Friday, November 13, 2009

Crypto-Christians

No, this is not part of the plot line of the next Dan Brown novel. It refers to a world-wide phenomenon of people who embrace the Christian faith, but, because of the threat of persecution, remain hidden among the general population.

Historically, adherents of various faiths, including Christians, have had to resort to extreme tactics to guarantee their safety. One needs only to think of the Jewish population in Spain in the 14th century or Christians in Japan in the 17th century to recognize that it has not always been safe to be a member of a particular religious group.

In a July 14, 2009 article in the Christian Century, Philip Jenkins writes:
The phenomenon of crypto-Christianity is likely to become much more common in the coming decades. Defensive tactics are scarcely needed when the vast majority of Christians live in self-defined Christian nations, but they become acutely relevant when millions of believers live in deeply hostile environments, in societies that are (for instance) predominately Muslim or Hindu.

The numbers of such clandestine Christians are not precisely defined, as you would imagine. Estimates put the size of this bloc of Christian belivers at 120 million. If this is true, writes Jenkins, crypto-Christians would constitute one of the world's largest religious groups.

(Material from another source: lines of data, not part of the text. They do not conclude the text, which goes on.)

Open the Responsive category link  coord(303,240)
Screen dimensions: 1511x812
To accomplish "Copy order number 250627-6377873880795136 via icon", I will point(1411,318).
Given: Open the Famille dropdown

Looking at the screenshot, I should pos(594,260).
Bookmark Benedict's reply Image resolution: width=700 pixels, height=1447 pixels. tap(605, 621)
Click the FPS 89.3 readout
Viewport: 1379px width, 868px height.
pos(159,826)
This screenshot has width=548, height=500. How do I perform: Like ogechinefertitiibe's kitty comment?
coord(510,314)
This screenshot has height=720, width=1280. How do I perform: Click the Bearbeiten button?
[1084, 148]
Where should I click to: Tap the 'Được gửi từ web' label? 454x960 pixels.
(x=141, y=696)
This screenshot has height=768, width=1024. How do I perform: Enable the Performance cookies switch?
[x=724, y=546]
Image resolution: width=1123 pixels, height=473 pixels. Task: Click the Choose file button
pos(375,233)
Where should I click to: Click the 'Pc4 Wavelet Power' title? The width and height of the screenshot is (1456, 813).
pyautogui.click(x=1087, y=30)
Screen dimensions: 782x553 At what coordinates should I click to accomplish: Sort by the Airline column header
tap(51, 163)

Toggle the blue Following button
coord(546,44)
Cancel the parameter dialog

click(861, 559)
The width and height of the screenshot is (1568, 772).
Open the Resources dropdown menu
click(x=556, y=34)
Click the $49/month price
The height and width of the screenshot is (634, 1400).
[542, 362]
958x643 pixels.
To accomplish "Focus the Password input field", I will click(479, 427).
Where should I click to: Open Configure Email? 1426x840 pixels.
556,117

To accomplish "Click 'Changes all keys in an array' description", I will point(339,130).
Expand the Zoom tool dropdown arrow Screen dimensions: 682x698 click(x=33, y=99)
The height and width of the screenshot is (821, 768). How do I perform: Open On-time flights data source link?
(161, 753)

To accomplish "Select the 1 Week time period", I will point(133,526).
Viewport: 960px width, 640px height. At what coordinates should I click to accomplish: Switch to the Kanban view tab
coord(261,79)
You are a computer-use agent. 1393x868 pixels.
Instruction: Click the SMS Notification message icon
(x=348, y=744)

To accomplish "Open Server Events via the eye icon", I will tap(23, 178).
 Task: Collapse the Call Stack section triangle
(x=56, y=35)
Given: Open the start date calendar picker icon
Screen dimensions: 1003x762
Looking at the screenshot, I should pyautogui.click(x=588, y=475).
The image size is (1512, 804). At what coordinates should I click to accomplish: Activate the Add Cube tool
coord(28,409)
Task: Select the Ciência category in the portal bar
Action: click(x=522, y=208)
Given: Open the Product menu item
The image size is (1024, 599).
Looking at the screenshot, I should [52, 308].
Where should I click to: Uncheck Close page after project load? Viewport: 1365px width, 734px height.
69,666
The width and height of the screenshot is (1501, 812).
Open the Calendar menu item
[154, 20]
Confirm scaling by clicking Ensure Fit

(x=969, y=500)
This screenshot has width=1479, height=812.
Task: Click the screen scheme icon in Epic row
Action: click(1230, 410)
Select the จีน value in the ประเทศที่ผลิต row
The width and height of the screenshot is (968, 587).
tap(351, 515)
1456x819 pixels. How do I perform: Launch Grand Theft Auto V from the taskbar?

It is extremely interesting to me that these groups of hidden Christians exist in an age when active, practicing Christians are almost extinct in Europe and are on the decline in America, the last bastion of religious adherence in the West. What does their existence say about the religious tendencies of human beings? What does their persistence in the face of persecution say about the nature and character of the religious enterprise in the West? Do they speak for the need of greater religious acceptance in all countries? Would they be as faithful if they were allowed to worship openly?